• THE TASK
Reproduce the records verbatim, starting at the line containing "Click the Lists icon" and ending after the line containing "Looking at the screenshot, I should (115, 100).".

* * * * * * * * *

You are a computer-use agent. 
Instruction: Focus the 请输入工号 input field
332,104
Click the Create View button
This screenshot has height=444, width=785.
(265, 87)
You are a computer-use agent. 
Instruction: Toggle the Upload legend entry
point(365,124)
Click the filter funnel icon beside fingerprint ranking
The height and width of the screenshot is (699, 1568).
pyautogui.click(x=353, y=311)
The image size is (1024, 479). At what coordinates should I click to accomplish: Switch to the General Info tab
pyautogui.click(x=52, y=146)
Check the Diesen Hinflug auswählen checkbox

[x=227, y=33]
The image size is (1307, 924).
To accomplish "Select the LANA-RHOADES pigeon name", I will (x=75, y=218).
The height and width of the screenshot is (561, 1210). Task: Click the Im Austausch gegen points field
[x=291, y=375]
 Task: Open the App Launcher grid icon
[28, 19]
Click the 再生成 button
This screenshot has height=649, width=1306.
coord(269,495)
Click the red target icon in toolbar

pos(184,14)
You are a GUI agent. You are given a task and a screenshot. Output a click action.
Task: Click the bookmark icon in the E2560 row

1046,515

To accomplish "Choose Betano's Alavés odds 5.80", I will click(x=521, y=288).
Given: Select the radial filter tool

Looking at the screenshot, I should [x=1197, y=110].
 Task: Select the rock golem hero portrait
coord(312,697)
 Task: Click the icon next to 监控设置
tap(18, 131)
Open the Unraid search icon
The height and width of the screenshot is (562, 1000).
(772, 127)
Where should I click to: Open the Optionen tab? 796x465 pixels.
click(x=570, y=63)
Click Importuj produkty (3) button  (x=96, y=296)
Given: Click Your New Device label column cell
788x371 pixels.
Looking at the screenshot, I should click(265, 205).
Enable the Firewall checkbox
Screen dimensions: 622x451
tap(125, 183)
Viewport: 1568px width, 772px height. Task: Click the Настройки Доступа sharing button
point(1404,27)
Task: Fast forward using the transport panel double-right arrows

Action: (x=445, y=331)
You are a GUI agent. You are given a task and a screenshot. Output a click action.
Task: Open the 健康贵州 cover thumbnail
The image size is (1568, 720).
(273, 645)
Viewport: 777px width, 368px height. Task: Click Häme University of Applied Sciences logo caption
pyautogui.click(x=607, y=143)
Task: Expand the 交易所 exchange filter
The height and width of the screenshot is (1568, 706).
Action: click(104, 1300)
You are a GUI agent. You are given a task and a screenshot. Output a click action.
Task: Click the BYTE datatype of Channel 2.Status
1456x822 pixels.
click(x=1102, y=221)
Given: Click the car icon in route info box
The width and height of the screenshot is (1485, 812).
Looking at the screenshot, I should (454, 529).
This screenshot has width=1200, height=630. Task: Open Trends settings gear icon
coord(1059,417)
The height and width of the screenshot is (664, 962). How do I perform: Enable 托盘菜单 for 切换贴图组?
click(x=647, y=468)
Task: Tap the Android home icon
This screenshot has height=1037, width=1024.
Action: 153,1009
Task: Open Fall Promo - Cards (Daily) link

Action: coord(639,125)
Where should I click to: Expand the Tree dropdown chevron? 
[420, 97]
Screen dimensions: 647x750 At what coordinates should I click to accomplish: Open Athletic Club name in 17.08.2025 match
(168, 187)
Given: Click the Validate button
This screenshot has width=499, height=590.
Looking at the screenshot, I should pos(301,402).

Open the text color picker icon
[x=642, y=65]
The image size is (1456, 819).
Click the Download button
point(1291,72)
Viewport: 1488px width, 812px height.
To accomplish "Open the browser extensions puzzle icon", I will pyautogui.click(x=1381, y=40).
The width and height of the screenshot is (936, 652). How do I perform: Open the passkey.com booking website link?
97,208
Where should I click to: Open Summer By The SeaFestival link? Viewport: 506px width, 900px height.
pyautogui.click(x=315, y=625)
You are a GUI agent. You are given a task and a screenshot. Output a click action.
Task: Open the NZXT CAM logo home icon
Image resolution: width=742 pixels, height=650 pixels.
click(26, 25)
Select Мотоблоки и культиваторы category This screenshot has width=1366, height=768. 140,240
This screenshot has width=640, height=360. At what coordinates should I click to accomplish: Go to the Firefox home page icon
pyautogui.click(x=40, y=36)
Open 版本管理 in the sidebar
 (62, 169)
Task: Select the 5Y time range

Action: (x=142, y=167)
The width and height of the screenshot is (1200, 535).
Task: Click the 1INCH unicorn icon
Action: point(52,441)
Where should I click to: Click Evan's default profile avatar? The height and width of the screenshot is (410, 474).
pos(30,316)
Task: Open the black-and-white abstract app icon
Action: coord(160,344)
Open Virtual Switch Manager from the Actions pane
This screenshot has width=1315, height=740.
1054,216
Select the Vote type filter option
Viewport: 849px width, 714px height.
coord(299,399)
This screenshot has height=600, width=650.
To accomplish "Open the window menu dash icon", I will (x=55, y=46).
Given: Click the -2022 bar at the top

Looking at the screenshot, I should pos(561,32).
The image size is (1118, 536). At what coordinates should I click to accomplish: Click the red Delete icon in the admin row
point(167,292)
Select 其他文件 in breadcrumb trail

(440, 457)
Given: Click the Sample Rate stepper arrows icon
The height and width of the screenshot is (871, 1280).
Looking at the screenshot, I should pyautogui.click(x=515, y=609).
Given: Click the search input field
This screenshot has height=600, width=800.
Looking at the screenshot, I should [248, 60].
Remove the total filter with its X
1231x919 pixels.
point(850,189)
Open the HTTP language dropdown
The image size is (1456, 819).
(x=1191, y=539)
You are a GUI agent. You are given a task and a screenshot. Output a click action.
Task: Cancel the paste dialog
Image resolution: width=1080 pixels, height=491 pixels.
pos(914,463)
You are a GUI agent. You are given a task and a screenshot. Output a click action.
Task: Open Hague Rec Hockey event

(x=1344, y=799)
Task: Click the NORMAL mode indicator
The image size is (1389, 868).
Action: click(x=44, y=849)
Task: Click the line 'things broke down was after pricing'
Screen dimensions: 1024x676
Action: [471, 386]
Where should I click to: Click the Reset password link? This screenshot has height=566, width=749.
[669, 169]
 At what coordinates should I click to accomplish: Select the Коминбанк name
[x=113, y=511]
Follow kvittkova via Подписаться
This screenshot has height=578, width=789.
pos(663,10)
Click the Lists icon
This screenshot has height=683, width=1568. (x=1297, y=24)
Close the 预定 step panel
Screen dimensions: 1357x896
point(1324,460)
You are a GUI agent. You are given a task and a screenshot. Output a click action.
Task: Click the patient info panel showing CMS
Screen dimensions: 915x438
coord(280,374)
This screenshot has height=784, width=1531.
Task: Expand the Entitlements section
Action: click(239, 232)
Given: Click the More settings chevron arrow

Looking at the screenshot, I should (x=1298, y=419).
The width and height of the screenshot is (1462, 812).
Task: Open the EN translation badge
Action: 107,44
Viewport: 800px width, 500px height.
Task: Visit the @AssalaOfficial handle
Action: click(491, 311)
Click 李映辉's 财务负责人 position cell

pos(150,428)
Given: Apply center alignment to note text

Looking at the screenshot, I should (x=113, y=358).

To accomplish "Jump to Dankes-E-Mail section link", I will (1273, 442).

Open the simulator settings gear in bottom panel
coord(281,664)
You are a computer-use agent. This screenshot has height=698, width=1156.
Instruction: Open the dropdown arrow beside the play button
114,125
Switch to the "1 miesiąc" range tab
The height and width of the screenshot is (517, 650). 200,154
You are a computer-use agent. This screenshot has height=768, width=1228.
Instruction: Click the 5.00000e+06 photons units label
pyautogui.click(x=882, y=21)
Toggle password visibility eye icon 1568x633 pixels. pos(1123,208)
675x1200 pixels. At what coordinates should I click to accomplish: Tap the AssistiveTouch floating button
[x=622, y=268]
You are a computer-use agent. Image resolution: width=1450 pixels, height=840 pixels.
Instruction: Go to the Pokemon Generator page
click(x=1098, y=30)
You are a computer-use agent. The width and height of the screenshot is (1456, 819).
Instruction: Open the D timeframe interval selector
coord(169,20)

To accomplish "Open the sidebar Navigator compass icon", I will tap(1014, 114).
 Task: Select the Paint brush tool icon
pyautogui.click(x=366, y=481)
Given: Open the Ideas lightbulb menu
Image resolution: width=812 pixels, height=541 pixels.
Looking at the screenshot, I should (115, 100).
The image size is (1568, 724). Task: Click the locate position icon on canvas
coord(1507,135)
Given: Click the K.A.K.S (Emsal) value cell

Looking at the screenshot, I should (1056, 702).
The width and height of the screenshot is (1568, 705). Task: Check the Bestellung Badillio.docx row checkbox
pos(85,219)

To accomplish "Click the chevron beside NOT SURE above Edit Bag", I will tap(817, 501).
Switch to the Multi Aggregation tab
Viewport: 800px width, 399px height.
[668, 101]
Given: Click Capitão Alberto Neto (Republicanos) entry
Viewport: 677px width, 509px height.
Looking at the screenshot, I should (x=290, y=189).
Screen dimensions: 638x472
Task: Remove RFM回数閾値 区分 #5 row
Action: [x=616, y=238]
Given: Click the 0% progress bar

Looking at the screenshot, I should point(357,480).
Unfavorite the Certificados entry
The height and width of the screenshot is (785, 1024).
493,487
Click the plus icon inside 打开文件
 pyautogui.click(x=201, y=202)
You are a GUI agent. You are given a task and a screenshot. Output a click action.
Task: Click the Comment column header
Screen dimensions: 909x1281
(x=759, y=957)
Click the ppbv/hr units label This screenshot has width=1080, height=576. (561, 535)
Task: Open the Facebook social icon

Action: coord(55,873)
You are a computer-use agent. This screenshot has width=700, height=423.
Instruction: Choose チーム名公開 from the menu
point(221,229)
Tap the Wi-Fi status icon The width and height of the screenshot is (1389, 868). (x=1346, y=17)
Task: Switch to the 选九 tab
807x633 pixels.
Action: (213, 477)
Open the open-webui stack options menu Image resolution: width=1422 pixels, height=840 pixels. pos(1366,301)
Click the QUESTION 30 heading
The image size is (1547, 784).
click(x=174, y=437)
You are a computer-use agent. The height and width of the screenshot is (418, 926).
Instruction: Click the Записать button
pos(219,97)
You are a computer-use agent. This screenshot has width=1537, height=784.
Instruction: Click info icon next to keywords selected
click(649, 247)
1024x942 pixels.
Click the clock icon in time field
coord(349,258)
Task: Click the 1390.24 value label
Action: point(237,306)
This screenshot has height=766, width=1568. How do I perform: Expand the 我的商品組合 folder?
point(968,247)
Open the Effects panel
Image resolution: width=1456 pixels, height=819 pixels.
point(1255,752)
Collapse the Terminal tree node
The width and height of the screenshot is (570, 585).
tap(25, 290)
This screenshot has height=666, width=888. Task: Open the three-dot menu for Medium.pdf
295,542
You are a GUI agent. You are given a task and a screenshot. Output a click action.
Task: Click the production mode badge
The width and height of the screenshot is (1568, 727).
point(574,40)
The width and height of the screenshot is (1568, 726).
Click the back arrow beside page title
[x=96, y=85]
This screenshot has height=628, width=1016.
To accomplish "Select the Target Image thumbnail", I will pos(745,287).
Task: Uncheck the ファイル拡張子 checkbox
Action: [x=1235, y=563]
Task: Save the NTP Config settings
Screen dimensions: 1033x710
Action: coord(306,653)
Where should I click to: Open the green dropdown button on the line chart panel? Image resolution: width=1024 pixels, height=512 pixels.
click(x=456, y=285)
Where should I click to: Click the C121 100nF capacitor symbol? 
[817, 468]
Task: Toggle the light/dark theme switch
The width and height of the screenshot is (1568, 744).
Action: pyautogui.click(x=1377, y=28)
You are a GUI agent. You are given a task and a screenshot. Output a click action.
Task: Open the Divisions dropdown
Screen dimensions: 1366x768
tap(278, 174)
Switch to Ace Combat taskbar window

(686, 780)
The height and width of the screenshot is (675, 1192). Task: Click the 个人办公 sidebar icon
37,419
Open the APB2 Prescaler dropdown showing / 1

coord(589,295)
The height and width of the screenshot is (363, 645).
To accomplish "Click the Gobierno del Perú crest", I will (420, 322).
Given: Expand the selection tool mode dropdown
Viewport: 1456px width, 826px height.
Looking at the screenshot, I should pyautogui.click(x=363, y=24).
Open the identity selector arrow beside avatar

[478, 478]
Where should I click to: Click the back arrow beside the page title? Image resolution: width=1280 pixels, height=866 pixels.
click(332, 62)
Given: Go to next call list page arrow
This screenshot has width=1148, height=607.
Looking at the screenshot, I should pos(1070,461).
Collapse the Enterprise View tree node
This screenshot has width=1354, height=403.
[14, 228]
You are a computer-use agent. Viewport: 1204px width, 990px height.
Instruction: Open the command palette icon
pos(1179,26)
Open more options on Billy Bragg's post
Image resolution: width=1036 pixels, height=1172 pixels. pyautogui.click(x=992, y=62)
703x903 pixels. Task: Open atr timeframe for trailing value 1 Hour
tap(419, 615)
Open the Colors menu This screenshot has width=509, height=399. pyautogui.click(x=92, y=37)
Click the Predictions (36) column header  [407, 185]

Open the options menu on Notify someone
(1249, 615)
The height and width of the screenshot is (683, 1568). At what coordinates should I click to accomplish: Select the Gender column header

* * * * * * * * *

• TASK RESULT
Click the Lists icon
This screenshot has height=683, width=1568. (x=1297, y=24)
Close the 预定 step panel
Screen dimensions: 1357x896
point(1324,460)
You are a GUI agent. You are given a task and a screenshot. Output a click action.
Task: Click the patient info panel showing CMS
Screen dimensions: 915x438
coord(280,374)
This screenshot has height=784, width=1531.
Task: Expand the Entitlements section
Action: click(239, 232)
Given: Click the More settings chevron arrow

Looking at the screenshot, I should (x=1298, y=419).
The width and height of the screenshot is (1462, 812).
Task: Open the EN translation badge
Action: 107,44
Viewport: 800px width, 500px height.
Task: Visit the @AssalaOfficial handle
Action: click(491, 311)
Click 李映辉's 财务负责人 position cell

pos(150,428)
Given: Apply center alignment to note text

Looking at the screenshot, I should (x=113, y=358).

To accomplish "Jump to Dankes-E-Mail section link", I will (1273, 442).

Open the simulator settings gear in bottom panel
coord(281,664)
You are a computer-use agent. This screenshot has height=698, width=1156.
Instruction: Open the dropdown arrow beside the play button
114,125
Switch to the "1 miesiąc" range tab
The height and width of the screenshot is (517, 650). 200,154
You are a computer-use agent. This screenshot has height=768, width=1228.
Instruction: Click the 5.00000e+06 photons units label
pyautogui.click(x=882, y=21)
Toggle password visibility eye icon 1568x633 pixels. pos(1123,208)
675x1200 pixels. At what coordinates should I click to accomplish: Tap the AssistiveTouch floating button
[x=622, y=268]
You are a computer-use agent. Image resolution: width=1450 pixels, height=840 pixels.
Instruction: Go to the Pokemon Generator page
click(x=1098, y=30)
You are a computer-use agent. The width and height of the screenshot is (1456, 819).
Instruction: Open the D timeframe interval selector
coord(169,20)

To accomplish "Open the sidebar Navigator compass icon", I will tap(1014, 114).
 Task: Select the Paint brush tool icon
pyautogui.click(x=366, y=481)
Given: Open the Ideas lightbulb menu
Image resolution: width=812 pixels, height=541 pixels.
Looking at the screenshot, I should (115, 100).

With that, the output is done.